The notes to a Malbec De Angeles 2009 doubled me up in giggles. “Interesting personality and medium body, complex but easy drinking.” That summed me up perfectly too by that stage.
Then an open-topped bus drove past with youngsters hollering and squealing from the roof. The last day of school, our Vines man explained. But Argentineans don’t need an excuse to be loud and lively late at night.
Setting your internal clock to local time isn’t as easy as winding your watch back. It’s a country where anyone eating before 10pm is clearly a foreigner, since at that hour the locals are still deciding where to have their pre-dinner drinks.
Later we strolled past buzzing restaurants and diverted into the nearest heladería for decadent ice cream. If there’s a national flavour, it has to be Dulce de Leche, made by boiling milk and sugar to a thick caramel, then serving it on top of everything. Dulce de Leche with Brownies was my favourite ice cream, but you can feel your arteries twisting as it seductively slides down your throat.
Mendoza is a lovely old colonial city where it never rains. It’s kept fresh by fifty thousand trees watered purely through an irrigation system channelling water from the Andes. The channels were there long before European settlers arrived, but the city, like much of Argentina, has distinctly European architecture. Five large, open squares flanked by grandiose buildings form the town centre, and as we crossed Plaza Independencia a tango show was in full swing. About ten couples dressed in formal outfits strutted in a dance that’s half fight and half seduction, while a portly singer poured his soul into songs about lost love.

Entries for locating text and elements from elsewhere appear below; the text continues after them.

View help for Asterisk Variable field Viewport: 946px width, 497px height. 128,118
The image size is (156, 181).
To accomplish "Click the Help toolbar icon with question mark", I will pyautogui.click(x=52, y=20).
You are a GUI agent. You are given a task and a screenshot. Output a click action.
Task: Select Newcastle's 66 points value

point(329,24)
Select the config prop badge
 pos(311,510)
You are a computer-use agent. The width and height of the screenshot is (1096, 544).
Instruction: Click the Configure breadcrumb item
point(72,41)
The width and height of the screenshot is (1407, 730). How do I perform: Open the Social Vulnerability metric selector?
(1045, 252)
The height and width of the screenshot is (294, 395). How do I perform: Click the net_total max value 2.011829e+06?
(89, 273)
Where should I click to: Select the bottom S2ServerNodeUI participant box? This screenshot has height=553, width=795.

The Andes provides a beautiful backdrop to Mendoza, with Mount Aconcagua imperiously looking down on the town with its white cap luring – and often claiming – mountain climbers. The next day we passed a graveyard where the bodies of climbers they’ve managed to recover are buried. We drove upwards through a deserted ski resort, with chairlifts suspended above hills of grass, patiently waiting for the Andes to hurl down the white stuff that often makes this truck-filled road into Chile impassable.
We stopped short of the border near a small lake at the start of the Aconcagua trail. A bitter wind ruffled my jacket like a flag, with the hood flapping so violently I could barely hear our guide. Walking up to the lake propelled by the wind was a doddle, but walking back facing what was merely a minor breeze by Andean standards left me breathless. We said good luck to three climbers that passed us, kitted out for a major exploration. A small article in the paper two days later reported one dead, one injured and one missing climber.

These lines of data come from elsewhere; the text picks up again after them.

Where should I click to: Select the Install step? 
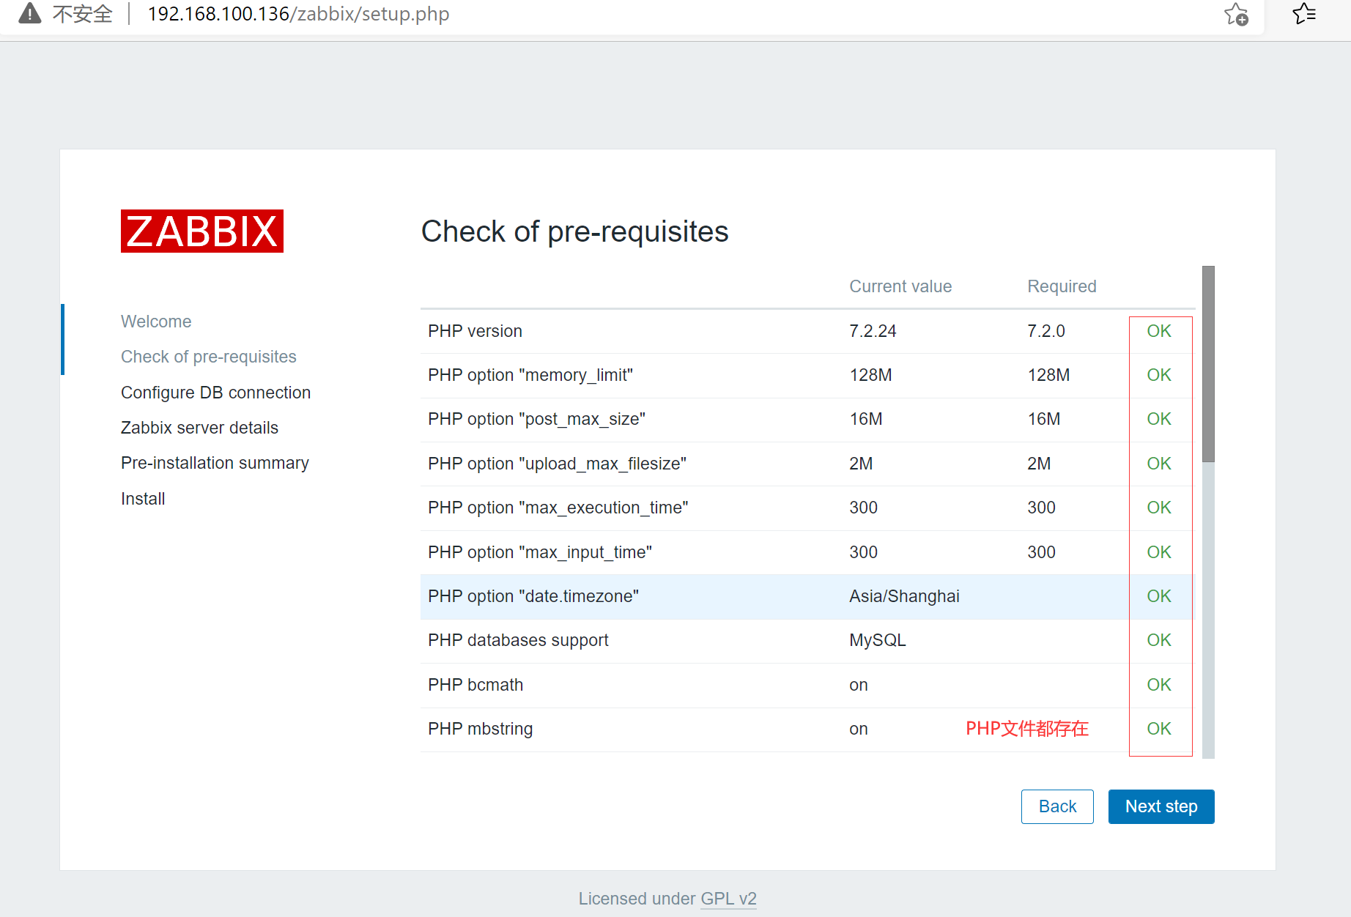(143, 498)
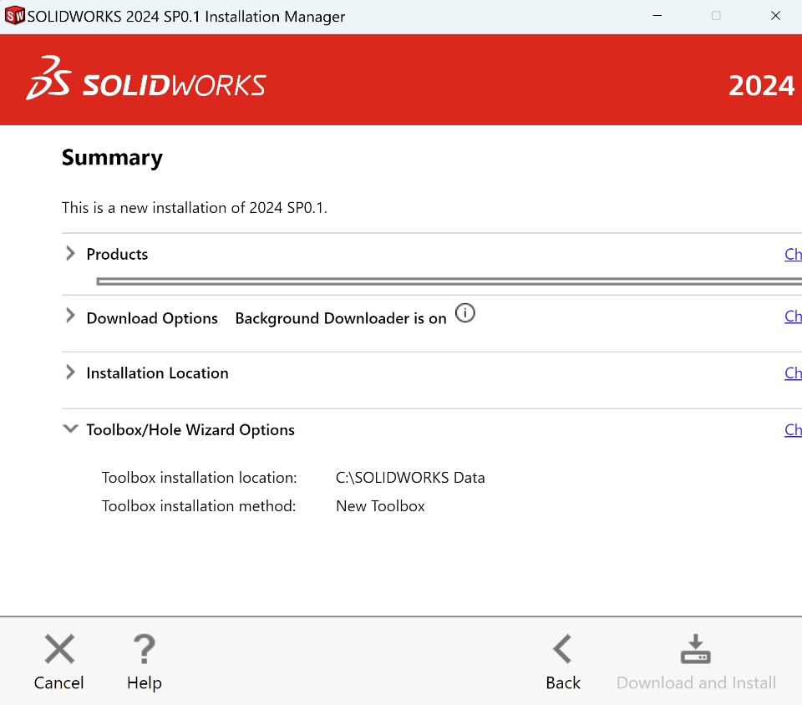Viewport: 802px width, 705px height.
Task: Click Change link for Products
Action: coord(793,255)
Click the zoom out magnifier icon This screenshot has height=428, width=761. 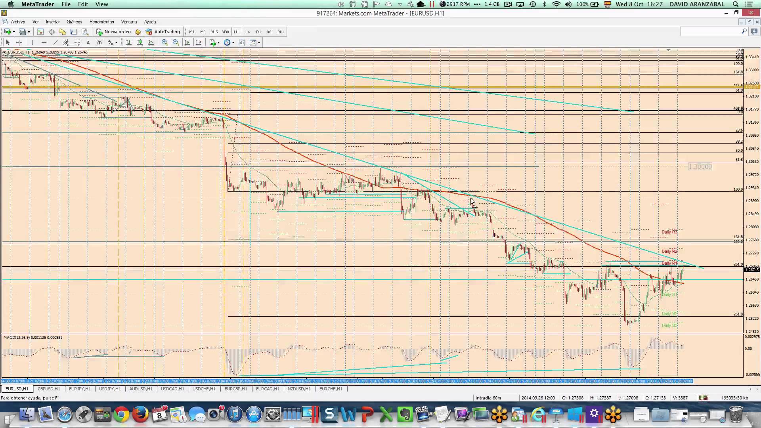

The next day we rafted down River Mendoza, its water as caramel brown as Dulce de Leche ice cream. The magnificent scenery was stark and barren, and proved a striking contrast to the elegant green streets.
Wine tasting on the pavement wasn’t the most magnificent part of my Argentinean journey – the mighty Iguazu Falls wins that award. But sitting in delightful Mendoza absorbing the exuberant street life is the perfect snapshot that lingers long after the taste has faded.